After living and working in NYC for many years Feerer returned to Abilene, where he is now teaching at the Christian University from which he originally graduated. Feerer’s work spans many genres with a portfolio that consists of items from bespoke wedding invitations, to album covers and a tour poster.

We talked to Ryan Feerer to find out more…

Photo credit- Ryan Feerer Photographer: Nil Santana

 

Tell us about yourself and your work?

My approach to design is to attempt to create timeless work and have a great time doing it. This isn’t an easy task. A lot of sketching, exploration, successes and mistakes. Taking chances that end up wonderful and some that fail. It always comes together at the end and it’s always an adventure. That’s what I love about what I do. There is always a unique puzzle to solve and it keeps me on my toes. I’m extremely thankful to have had the opportunities I’ve had and look forward to what comes my way in the future.

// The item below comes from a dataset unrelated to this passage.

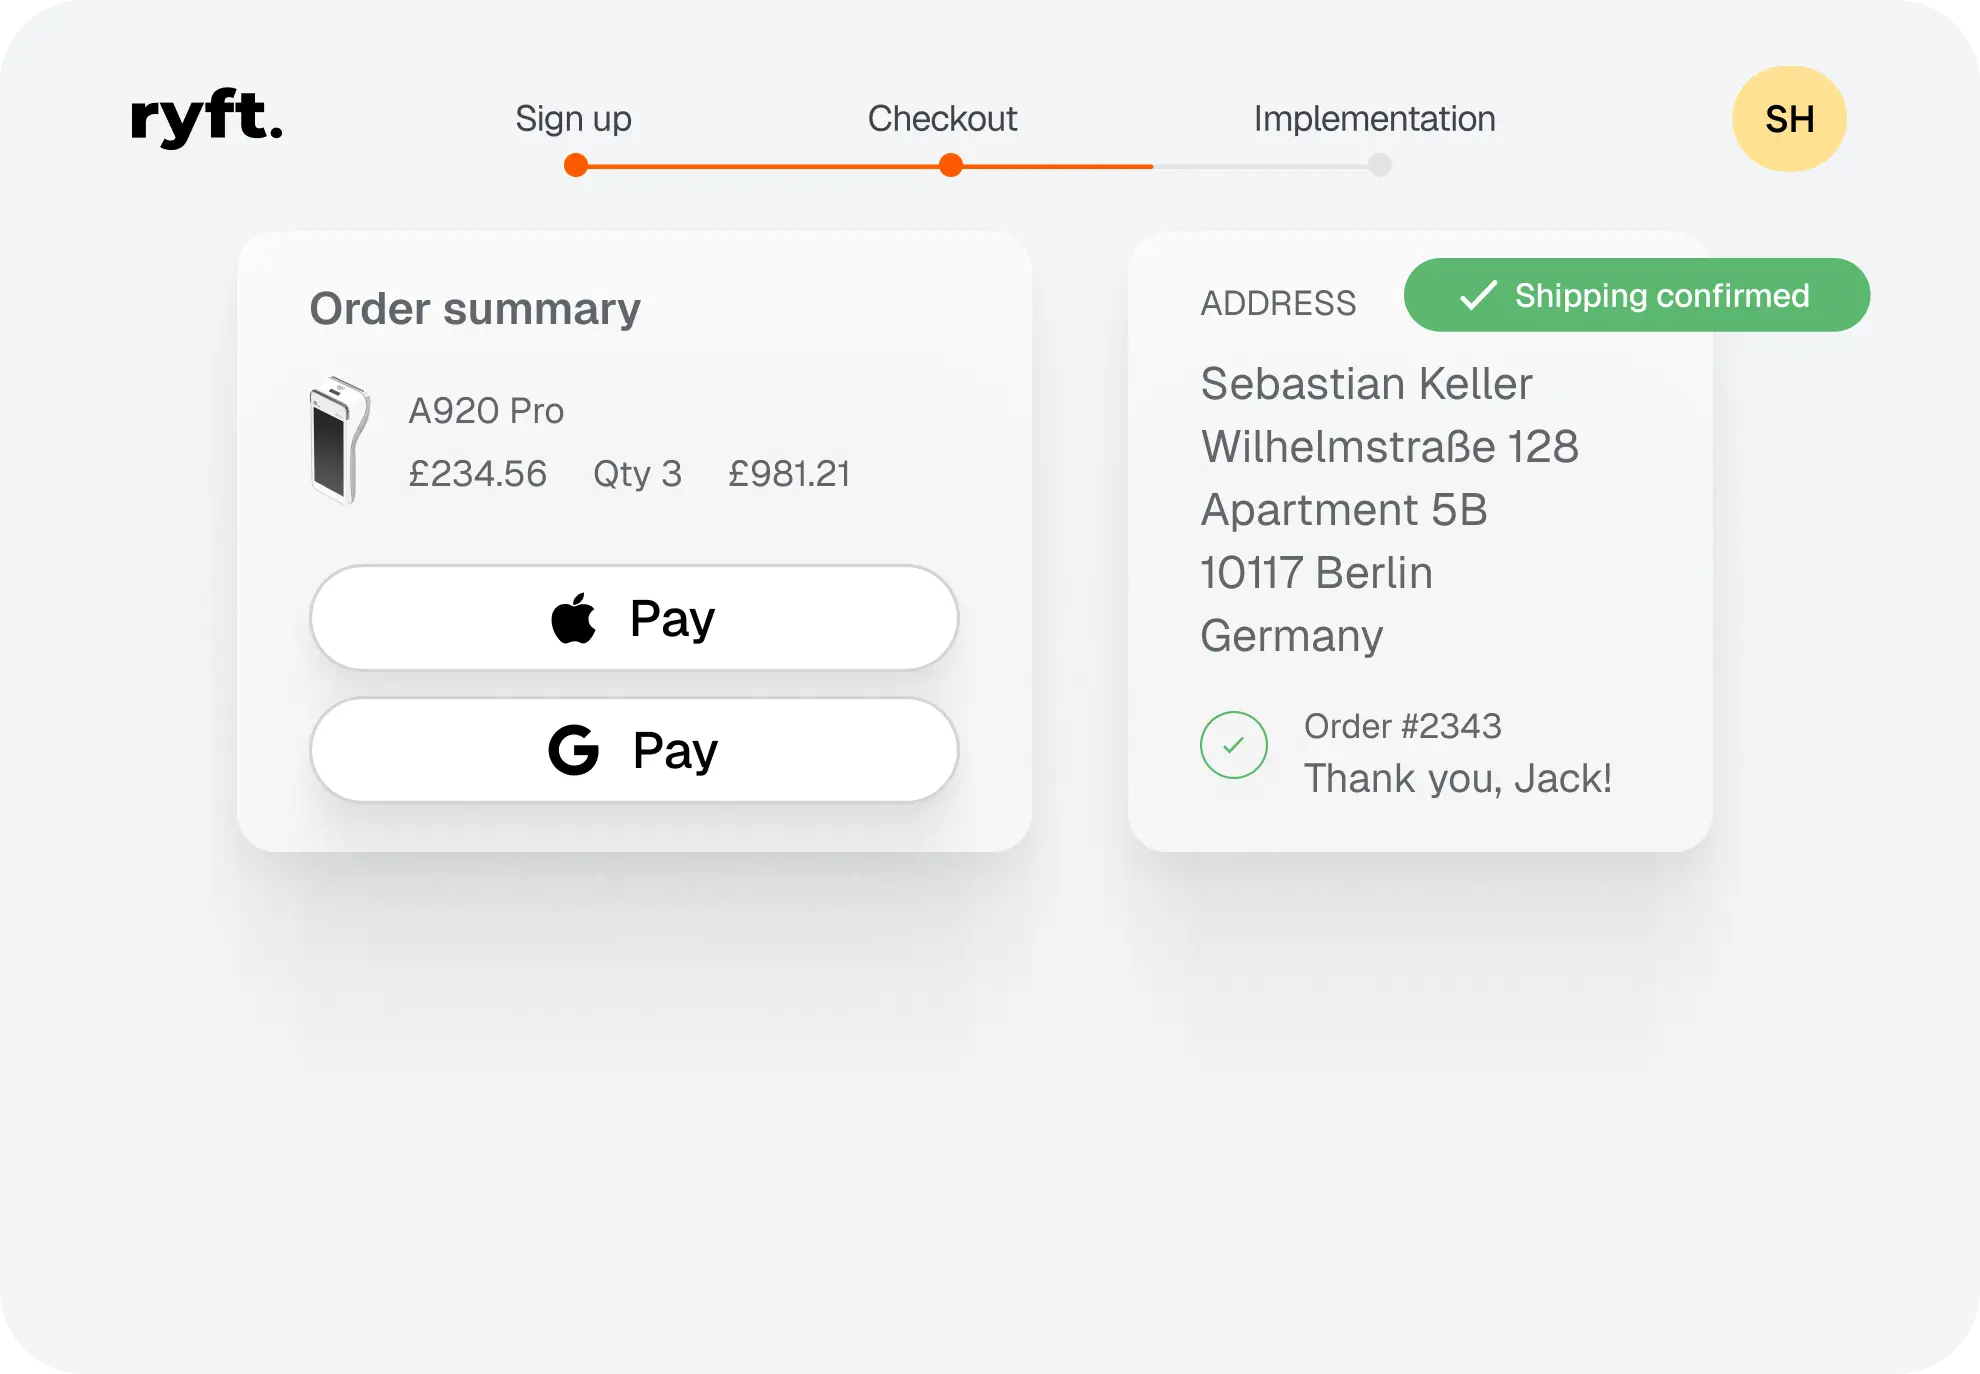Screen dimensions: 1980x1374
Task: Click the Checkout progress dot
Action: (951, 165)
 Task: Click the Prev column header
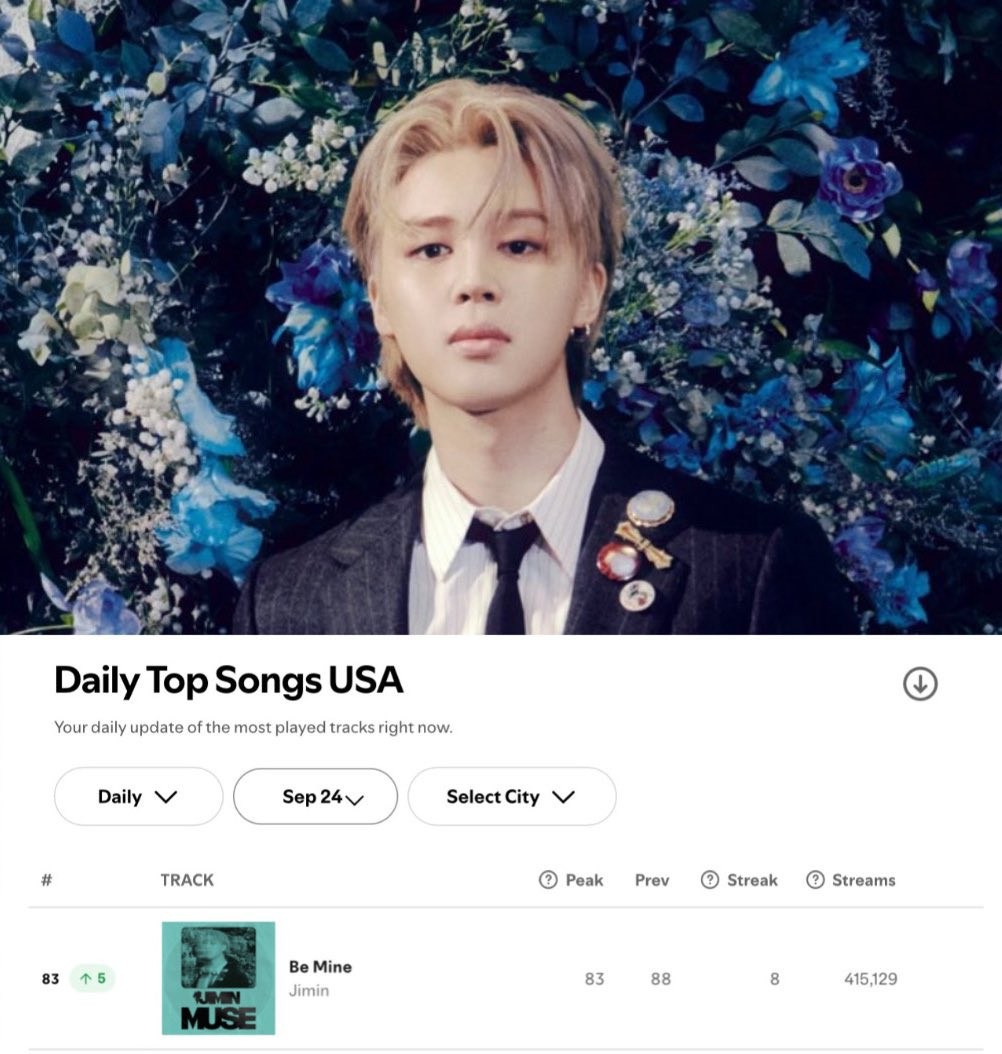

Photo credit- Ryan Feerer Photographer: Wade Griffith

How did the Abi-Haus project come about?

I’m very passionate about food and have always wanted to open my restaurant. I never thought I’d actually have the opportunity to do so. About two and a half years ago on Halloween night a young family came by our house to trick-or-treat. They were the same age as my wife and me and lived only a block away. We immediately became friends. Jimbo Jackson was a pilot in the air force and his wife, Jessica, was about to open up a women’s boutique. I told them that I’d love to do the design work for the store, so I did. Betty & June was the beginning of a certain lifestyle in Abilene. It was different and stood out in a beautiful way.

Because of the success of Betty & June, Jimbo and I started fantasizing about opening up a restaurant that would be a mix of our favorite eateries in Raleigh, NYC, Dallas, and Austin. We would often cook out at each other’s houses and elaborate on these grand ideas. Then, one day, Jimbo approached me and asked if I would be interested in opening a restaurant with him. I told him yes and five months later we were officially restauranteurs.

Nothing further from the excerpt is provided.